O gün besleme basın vardı bugün
“Yandaş basın”, daha doğrusu “Paydaş Basın” var.
O gün Tahkikat Komisyonlarıyla
Anayasa ihlal edilmişti, bugün de Anayasanın açık hükmüne rağmen seçime bir
yıldan az süre kaldığı halde, AKP’nin güdümündeki Yüksek Seçim Kurulu
yargıçlarının görev süreleri uzatılarak, laiklik ilkesi yok sayılarak, her
okulda bir mescit açılması kabul edilerek Anayasa ihlal ediliyor.
O gün gazeteciler cezaevine
atılıyordu, bugün de atılıyor.
Aydınlar, sanatçılar, demokratik
kitle örgütleri, toplumun örgütlü kesimleri ve yöneticileri ve hatta sıradan
yurttaşlar; her an haklarında haksız, dayanaksız, uydurma kanıtlarla bir dava
açılıp yıllarca özgürlüklerinden yoksun kalabilecekleri endişesi içinde
yaşıyorlar.
Yargı organının ve içindeki
değerli yargıçların mutlaka adaletle karar vermeleri, iktidarın siyasal
baskılarına rağmen adil olanı yapmaları gerekiyor.
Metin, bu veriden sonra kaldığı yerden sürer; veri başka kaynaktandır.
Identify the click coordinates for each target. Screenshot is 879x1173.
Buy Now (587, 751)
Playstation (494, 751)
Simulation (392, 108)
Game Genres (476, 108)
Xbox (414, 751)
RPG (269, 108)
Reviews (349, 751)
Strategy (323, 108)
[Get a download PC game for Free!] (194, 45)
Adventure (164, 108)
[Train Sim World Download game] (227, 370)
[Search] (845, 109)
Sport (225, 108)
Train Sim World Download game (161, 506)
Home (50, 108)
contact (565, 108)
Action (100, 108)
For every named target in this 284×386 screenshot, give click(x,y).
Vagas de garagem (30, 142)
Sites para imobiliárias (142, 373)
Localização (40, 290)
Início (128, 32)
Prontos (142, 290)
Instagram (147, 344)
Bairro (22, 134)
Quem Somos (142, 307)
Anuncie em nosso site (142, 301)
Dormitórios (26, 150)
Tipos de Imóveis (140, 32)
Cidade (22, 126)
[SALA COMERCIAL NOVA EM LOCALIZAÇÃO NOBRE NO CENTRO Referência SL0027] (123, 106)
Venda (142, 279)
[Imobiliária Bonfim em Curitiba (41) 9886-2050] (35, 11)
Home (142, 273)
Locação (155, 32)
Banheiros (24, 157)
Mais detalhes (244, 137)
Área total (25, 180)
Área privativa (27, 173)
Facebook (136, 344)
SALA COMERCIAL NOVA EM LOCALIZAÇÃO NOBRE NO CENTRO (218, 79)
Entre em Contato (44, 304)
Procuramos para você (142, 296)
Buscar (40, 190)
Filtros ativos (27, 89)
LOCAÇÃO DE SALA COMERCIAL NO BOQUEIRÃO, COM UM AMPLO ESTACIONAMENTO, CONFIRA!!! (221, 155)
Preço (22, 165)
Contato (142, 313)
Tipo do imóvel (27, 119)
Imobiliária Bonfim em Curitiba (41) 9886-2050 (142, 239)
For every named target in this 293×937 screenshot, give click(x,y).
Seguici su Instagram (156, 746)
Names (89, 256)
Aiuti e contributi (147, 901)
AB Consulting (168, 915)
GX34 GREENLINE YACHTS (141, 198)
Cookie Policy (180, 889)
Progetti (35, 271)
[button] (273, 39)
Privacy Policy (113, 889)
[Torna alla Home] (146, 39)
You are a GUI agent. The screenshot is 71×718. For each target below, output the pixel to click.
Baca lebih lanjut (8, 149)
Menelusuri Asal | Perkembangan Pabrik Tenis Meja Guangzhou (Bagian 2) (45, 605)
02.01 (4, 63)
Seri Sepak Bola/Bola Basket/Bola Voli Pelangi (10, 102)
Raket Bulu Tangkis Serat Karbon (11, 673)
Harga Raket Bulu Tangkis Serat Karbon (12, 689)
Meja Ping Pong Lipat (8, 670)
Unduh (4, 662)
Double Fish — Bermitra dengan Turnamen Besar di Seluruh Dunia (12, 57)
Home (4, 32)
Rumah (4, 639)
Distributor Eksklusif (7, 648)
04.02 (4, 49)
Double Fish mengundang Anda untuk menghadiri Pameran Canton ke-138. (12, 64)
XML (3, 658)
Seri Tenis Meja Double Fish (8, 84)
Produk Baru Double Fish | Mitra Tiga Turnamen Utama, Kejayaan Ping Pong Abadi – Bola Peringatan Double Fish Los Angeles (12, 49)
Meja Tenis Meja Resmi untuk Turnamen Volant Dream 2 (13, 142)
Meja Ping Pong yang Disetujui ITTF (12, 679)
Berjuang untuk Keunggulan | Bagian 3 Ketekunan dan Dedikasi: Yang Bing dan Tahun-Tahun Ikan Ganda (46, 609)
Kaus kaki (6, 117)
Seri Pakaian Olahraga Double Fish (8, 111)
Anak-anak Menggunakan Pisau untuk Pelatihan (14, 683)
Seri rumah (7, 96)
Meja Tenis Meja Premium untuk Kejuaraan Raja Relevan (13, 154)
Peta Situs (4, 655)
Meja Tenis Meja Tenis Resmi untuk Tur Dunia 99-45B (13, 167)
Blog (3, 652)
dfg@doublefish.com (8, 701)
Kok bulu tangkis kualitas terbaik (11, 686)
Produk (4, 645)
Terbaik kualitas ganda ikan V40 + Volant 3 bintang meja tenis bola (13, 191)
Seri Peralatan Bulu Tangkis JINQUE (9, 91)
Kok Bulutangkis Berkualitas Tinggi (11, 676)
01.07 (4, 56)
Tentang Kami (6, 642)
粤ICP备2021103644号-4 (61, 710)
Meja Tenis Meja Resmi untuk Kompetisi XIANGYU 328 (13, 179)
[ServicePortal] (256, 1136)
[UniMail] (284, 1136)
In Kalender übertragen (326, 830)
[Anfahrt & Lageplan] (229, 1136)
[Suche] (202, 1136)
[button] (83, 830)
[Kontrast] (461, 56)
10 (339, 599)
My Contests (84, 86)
Sürülme ya da diğer
endişelerle yukarıdaki konularda vicdanlarını çiğnetmemeleri gerekiyor. Çünkü
bu iktidar yargı yoluyla Türkiye Cumhuriyetini din devletine dönüştürmeye ve ulus-devlet
yapısını yok etmeye çalışıyor.
Geçmişte yaşanmış olayların
benzerliğine rağmen iktidarın ve yöneticilerinin aynı sona uğramalarını
istemeyiz. Türkiye’de herkesin adil şekilde yargılandığı, siyasal baskıların
olmadığı bir yargı düzeni istiyoruz. İktidar değiştiğinde de adil yargılanma
istemine devam edeceğiz.
Türkiye’de demokrasinin bütün
kurallarıyla ve kurumlarıyla uygulanacağı, laik, demokratik, tam bağımsız
Türkiye özlemiyle yeni yılınız kutlu olsun.